## ASSIGNMENT:
In the records below, find the line that contains "Where should I" and the line that contains "Task: Switch to the Miscellaneous tab". Set down exactly those lines and every line between them, and nothing more.

## RECORDED INFORMATION:
====

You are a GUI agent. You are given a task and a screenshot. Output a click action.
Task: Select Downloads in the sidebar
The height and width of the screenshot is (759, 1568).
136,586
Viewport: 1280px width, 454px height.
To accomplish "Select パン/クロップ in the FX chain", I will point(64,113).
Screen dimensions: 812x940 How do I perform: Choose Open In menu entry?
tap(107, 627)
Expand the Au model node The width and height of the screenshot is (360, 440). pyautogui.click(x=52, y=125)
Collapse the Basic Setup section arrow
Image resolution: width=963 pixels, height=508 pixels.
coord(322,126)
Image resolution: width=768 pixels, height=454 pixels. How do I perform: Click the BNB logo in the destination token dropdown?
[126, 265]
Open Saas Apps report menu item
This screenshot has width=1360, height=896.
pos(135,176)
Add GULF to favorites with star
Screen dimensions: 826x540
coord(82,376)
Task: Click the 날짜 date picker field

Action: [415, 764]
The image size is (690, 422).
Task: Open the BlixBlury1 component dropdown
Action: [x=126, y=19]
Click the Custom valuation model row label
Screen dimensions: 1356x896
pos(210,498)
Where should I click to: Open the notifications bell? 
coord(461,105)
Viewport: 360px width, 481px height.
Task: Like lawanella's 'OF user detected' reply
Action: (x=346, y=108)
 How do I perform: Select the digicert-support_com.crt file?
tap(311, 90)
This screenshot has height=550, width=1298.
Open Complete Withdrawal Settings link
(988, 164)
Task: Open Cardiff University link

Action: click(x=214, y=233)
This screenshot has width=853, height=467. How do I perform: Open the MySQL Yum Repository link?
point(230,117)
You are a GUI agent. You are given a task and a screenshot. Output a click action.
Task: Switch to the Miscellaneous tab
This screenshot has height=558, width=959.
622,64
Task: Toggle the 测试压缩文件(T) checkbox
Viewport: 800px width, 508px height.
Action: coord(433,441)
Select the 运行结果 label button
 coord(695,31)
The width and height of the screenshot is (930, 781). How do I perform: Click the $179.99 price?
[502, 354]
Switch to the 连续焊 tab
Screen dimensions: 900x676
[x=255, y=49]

====

## TASK SOLUTION:
Where should I click to: Open the notifications bell? 
coord(461,105)
Viewport: 360px width, 481px height.
Task: Like lawanella's 'OF user detected' reply
Action: (x=346, y=108)
 How do I perform: Select the digicert-support_com.crt file?
tap(311, 90)
This screenshot has height=550, width=1298.
Open Complete Withdrawal Settings link
(988, 164)
Task: Open Cardiff University link

Action: click(x=214, y=233)
This screenshot has width=853, height=467. How do I perform: Open the MySQL Yum Repository link?
point(230,117)
You are a GUI agent. You are given a task and a screenshot. Output a click action.
Task: Switch to the Miscellaneous tab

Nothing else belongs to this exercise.